Kansas Votes to Protect the Right to Have an Abortion in the State Constitution!
Kansans secured a huge win for abortion rights in the US on Tuesday night when they voted to continue to protect abortion in the state constitution.
The race was called by a host of US groups like NBC News, the New York Times, and Decision Desk HQ.
The move will be seen as huge a loss for the anti-abortion movement and a major win for abortion rights advocates across America, who will see the result as a bellwether for popular opinion.
Kansas, which is very conservative and usually votes Republican, is the first US state to hold a vote on abortion rights since the US Supreme Court ruled in late June that abortion protections in the Constitution no longer apply.
As one of the few states in the Midwest where abortion is still legal, the state will remain a haven for women who want to have one. Since June, a lot of other states have taken steps to make abortion mostly illegal.
The Kansas state senator Dinah Sikes, a Democrat, cried as the vote came in, and turned to her friends and colleagues, showing them goosebumps on her arm.
“It’s just amazing. It’s breathtaking that women’s voices were heard and we care about women’s health,” she told the Guardian, after admitting she had thought the vote would be close. “But we were close in a lot of rural areas and that really made the difference – I’m just so grateful,” she said.
With most of the votes counted, the “No” campaign, which stood up for abortion rights, had a strong lead in the referendum with 62 percent of the vote. Campaign finance records show that the Catholic church spent more than $3 million trying to get rid of abortion rights in Kansas. This means they lost millions of dollars.
Tuesday, a lot of Kansans went to the polls to vote in a referendum called for by the Kansas Republican legislature. The referendum was criticized for being misleading, full of false information, and trying to keep people from voting.
Republicans tried to get a referendum called “Kansas No State Constitutional Right to Abortion” on the 2020 ballot but failed. So they changed their strategy and called this amendment “Value Them Both.”
The vote was set for August, which is usually a slow month for voters, especially independents and Democrats, and the wording on the ballot was criticized for being confusing.
“The ballot mentions a state constitutional right to abortion funding in Kansas, but that funding has never really been on the table,” Mary Ziegler, a US abortion law expert from the University of California, Davis told the Guardian on Monday.
Kansans for Life, one of the main backers for a “yes” vote, told church congregants on 27 July that removing protections for abortion in Kansas would prevent late-term abortions, lack of parental consent, and taxpayer funding for abortion, despite none of these being the law in Kansas. Abortions in Kansas are limited to 22 weeks in the cases of life-threatening or severely compromised physical complications.
In a state where anti-abortion activists killed abortion doctor George Tiller in 2009, it was a tense and nasty campaign. Churches were burned down and yard signs were stolen.
But on Tuesday night, there was a lot of joy at a watch party in Kansas City for the winning “No” side. “We’re free!” shouted Mafutari Oneal, 56, who was working behind the bar when the vote was called and a rush of drink orders came in.
“I don’t want no government telling me what to do.
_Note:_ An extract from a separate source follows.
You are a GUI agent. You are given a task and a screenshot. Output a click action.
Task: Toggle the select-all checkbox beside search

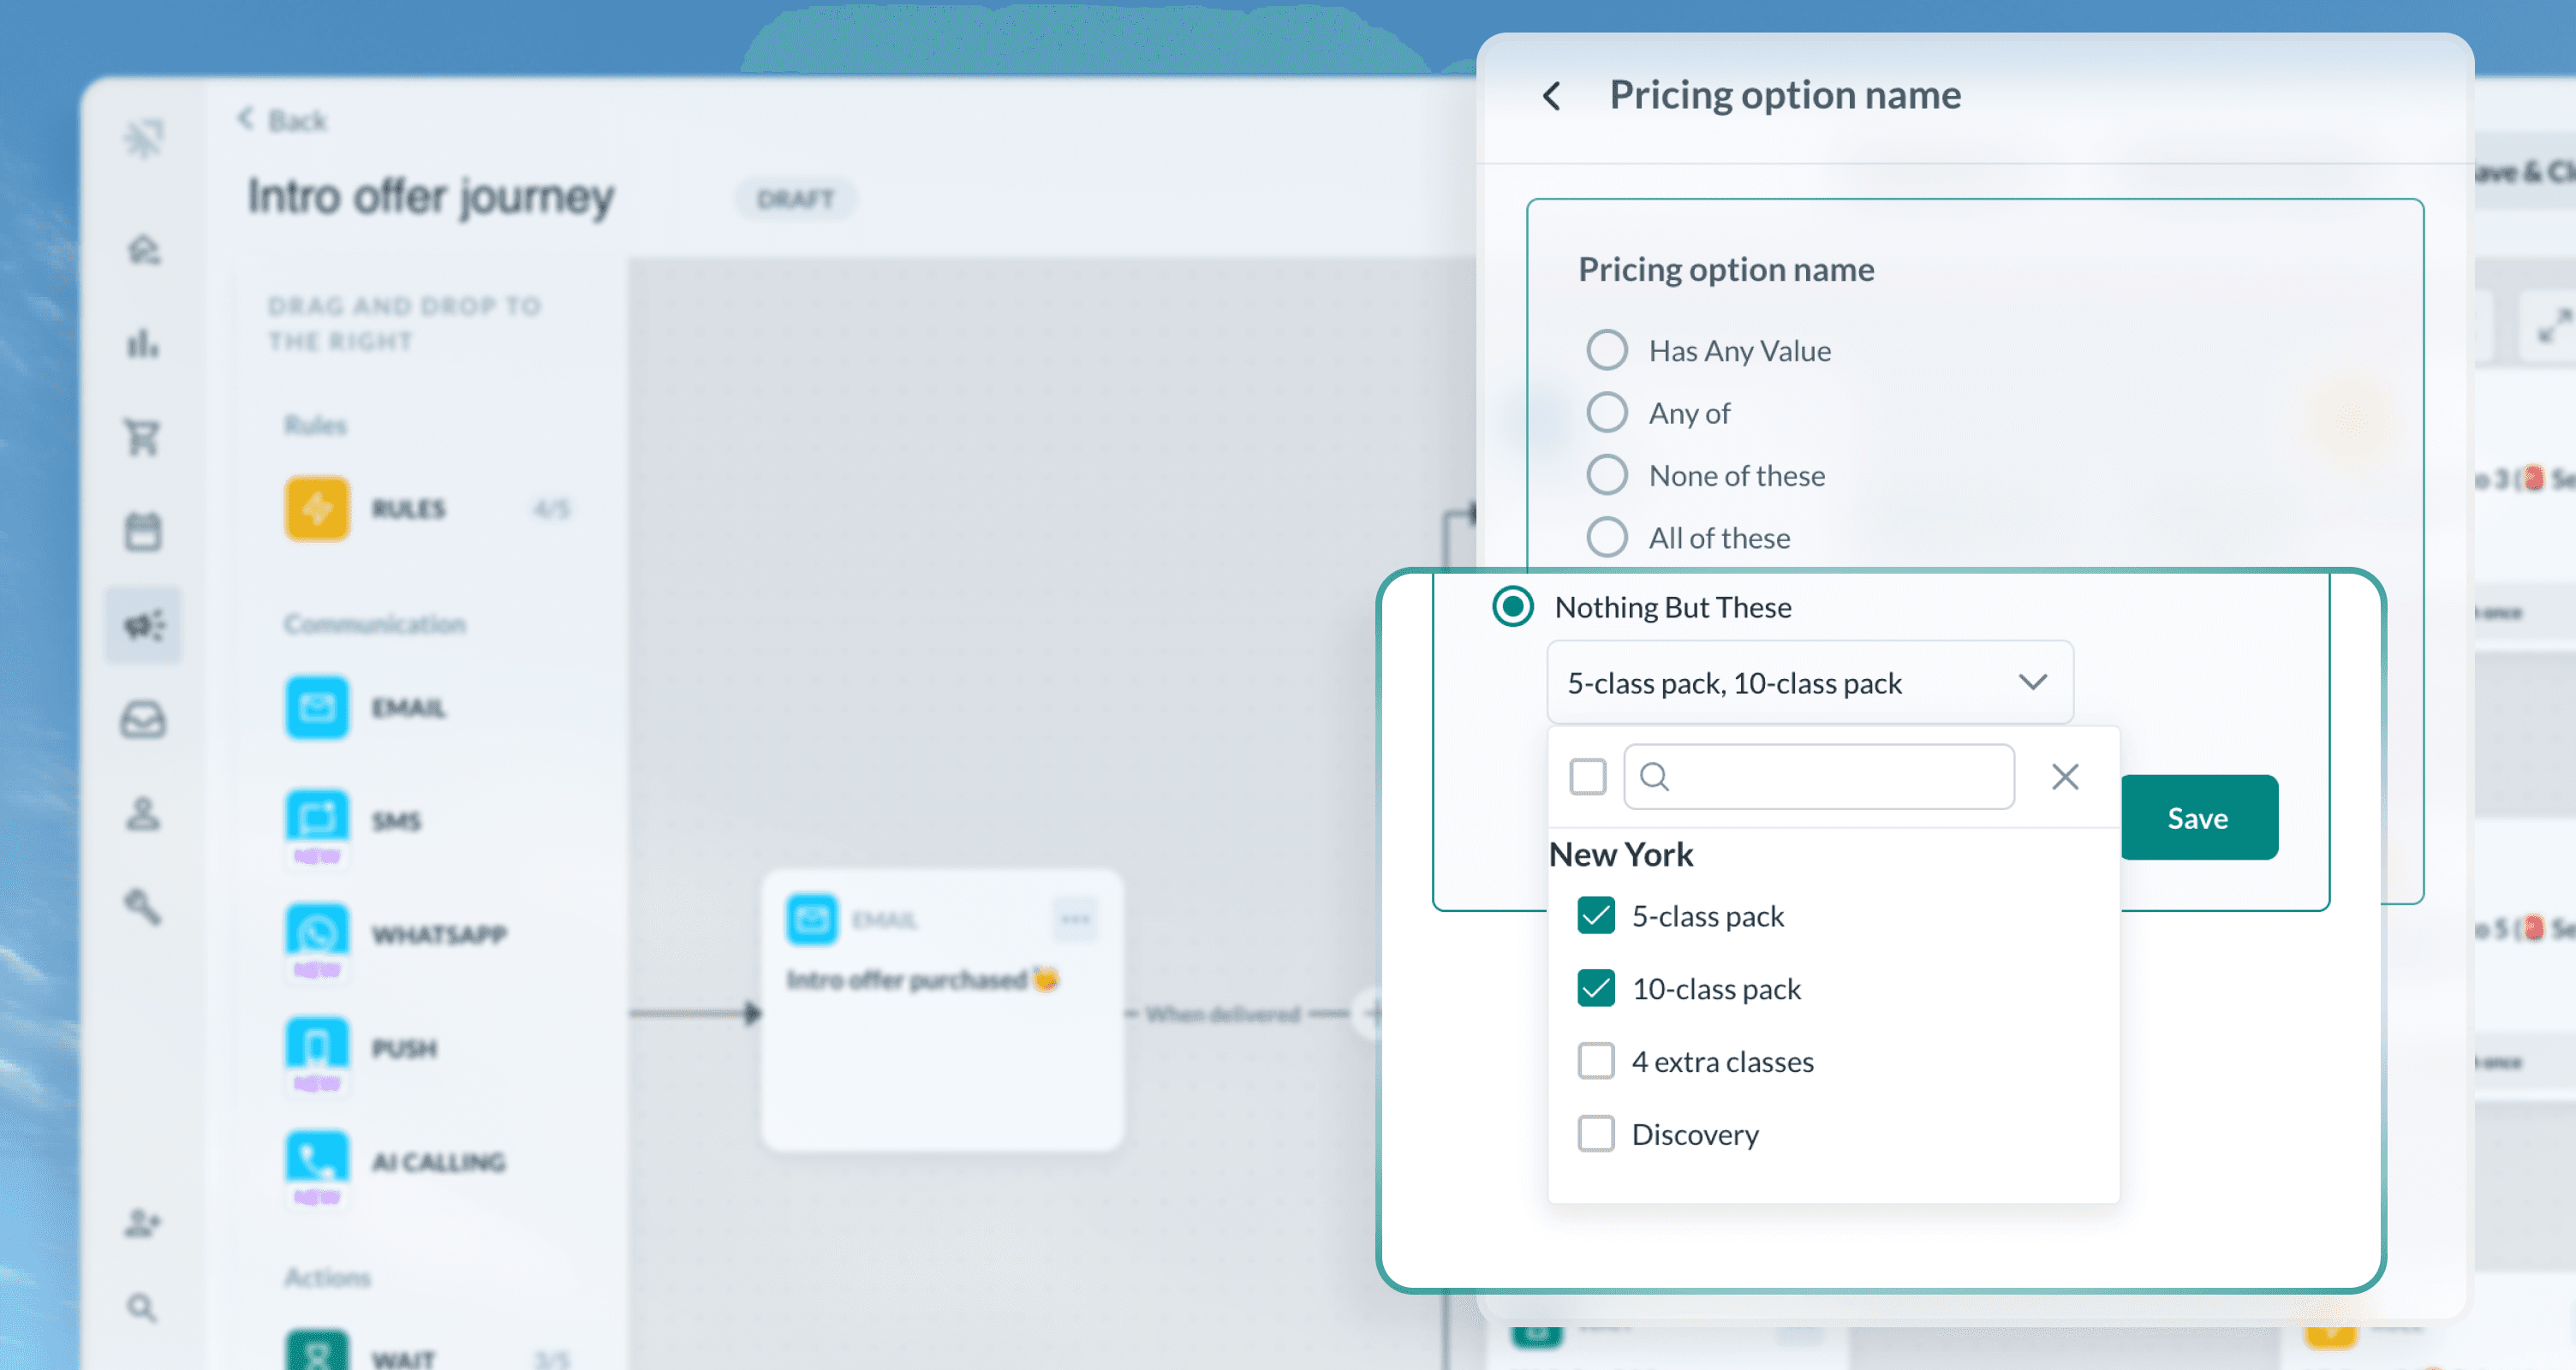(x=1587, y=776)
I’m so happy,” she said.
In a speech just after victory was sealed, Rachel Sweet, the campaign manager for Kansans for Constitutional Freedom, said the win had come against all the odds.
“We knew it was stacked against us from the moment we started but we did not despair – we did it, and these numbers speak for themselves,” Sweet said.
“We knocked on tens of thousands of doors and got hundreds of thousands of phone calls… We fixed the wrong information that cost millions of dollars,” she said. “We won’t stand for strict abortion bans in our state.”
Ashley All, who was the spokesperson for KCF and helped lead the “No” campaign with Planned Parenthood and the ACLU, told the Guardian that the key to getting people to the polls in Kansas was to not see abortion as a partisan issue.
“We demonstrated Kansas’ free state roots,” she said. “It will be interesting for other states to watch this and see this is not a partisan issue. Everyone from Republicans, to unaffiliated voters to hardcore libertarians came out to say: ‘No, we don’t want the government involved in what we do with our bodies,” she said.